Song by Lea Michele

from the album Louder
- Recorded: July–August 2013
- Genre: Vocal; Traditional pop;
- Length: 4:15
- Label: Columbia
- Songwriter(s): Lea Michele; Sia Furler; Chris Braide;
- Producer(s): Chris Braide; Anne Preven;

= If You Say So =

"If You Say So" is a song by the American singer Lea Michele, taken from her first studio album Louder (2014). It was written by Michele, Sia and Chris Braide, and was produced by the latter and Anne Preven. The song is about Michele's late boyfriend, Cory Monteith, and the aftermath of his death in July 2013.

The song was not originally on the track list for Louder, as Michele had already completed recording for the album, but in the wake of Monteith's death she contacted Furler to write a song with her in his memory. The song was one of the last to be recorded for the album, along with Michele's first single "Cannonball".

==Background and release==
"If You Say So" was the last song Michele recorded for Louder. Whilst grieving for her late boyfriend (her Glee co-star Cory Monteith) Michele contacted Sia, with whom she had previously collaborated on her album, to write the song with her. The song was produced by Chris Braide and the Academy Award-nominated songwriter, Anne Preven.

Michele has spoken to Billboard about the song, saying, "It has both sides of the spectrum. Listening to it, it's therapeutic and difficult. It will always represent the most devastating thing that's ever happened to me in my whole life. But at the same time, music is therapy. It's been therapy for me in the entire grieving process and in my entire life. I'm grateful that Sia collaborated on that song with me... Music has just been so important and so helpful to me this whole year." Michele also told MTV, "I think at the time it was really early and everything, so I really don't even remember a lot of what I was feeling back then," Michele said of the writing and recording process of the song. "But I'm just thankful now, I think in any sense, whether it's difficult or whether it's good, music is such therapy, so for me this album as a whole has been very therapeutic and each song has helped me in a different way. I just think it's there, it's on the album. I could get into everything, I could talk about everything in depth, but everything that ended up on the record is a part of me, so I don't think I could have had a record without including all the aspects of my journey."

==Critical reception==
The song received generally positive reviews from music critics. Jason Lipshutz of Billboard wrote, "If You Say So" takes place a week after the passing of its unnamed subject, with Michele repeating the phrase "seven whole days" while trying to shake off the numbness she feels. In the chorus, she recalls their last encounter, 'You said I love you girl/I said I love you more/And a breath, a pause, you said, if you say so/If you say so/If you say so.' The final verse is the most harrowing, with Michele declaring, 'I check my phone and wait to hear from you in a crowded room,' and the music builds as she concludes, 'I thought we would grow old/Mirrors in the smoke/Left me here to choke.'" Jessica Urgiles from The State Press wrote, "In "If You Say So", Michele reflects on the last conversation she had with Monteith and her inability to cope with his death. The rawness of the song will touch the hearts of Gleeks with its emotional and sincere lyrics, 'I can’t get away from the burning pain, I lie awake/And the fallen hero haunts my thoughts/How could you leave me this way?'"
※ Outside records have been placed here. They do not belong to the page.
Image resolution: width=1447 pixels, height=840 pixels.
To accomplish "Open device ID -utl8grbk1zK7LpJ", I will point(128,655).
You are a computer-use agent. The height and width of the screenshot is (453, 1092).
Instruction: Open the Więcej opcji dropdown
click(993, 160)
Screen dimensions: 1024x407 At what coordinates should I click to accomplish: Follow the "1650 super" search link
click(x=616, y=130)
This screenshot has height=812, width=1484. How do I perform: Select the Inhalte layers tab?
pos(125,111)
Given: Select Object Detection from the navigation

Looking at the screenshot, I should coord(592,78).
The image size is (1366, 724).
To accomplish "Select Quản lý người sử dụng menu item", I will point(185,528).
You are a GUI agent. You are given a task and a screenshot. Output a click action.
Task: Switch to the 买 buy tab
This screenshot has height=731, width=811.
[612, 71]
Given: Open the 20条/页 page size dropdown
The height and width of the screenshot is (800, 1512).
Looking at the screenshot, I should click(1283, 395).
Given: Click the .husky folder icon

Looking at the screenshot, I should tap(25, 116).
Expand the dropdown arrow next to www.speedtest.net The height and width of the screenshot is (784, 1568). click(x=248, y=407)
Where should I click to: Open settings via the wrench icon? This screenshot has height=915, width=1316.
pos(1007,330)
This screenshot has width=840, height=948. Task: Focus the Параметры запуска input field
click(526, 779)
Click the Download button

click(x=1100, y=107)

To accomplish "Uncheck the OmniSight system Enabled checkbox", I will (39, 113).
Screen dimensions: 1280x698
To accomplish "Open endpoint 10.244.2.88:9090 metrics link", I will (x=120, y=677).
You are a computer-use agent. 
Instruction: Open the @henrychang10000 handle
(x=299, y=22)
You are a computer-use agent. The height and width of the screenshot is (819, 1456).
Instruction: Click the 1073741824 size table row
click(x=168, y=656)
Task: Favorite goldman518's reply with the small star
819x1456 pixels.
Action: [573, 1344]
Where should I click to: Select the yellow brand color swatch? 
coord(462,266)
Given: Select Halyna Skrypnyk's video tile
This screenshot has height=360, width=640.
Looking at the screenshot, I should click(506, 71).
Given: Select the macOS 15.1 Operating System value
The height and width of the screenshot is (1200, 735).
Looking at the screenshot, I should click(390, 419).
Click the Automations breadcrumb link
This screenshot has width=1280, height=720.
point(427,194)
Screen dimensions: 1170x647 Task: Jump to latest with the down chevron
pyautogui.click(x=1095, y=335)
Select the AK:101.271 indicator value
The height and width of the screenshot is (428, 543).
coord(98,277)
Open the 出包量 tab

Kyle Anderson of Entertainment Weekly wrote, "[Michele's] only revealing moment is the tender Cory Monteith tribute "If You Say So" which exposes the raw nerves beneath Michele's scrubbed professional skin." Emily Longeretta of HollywoodLife wrote, "You will absolutely need to get your tissues ready. Lea previously revealed in interviews that her record was done before the death of Cory, but she wanted to add a few songs – and "If You Say So" was one of those songs. The lyrics speak for themselves, as they walk us through the last conversation Lea had with Cory, and how she felt the following week. The song is definitely the most candid and real we've ever heard Lea."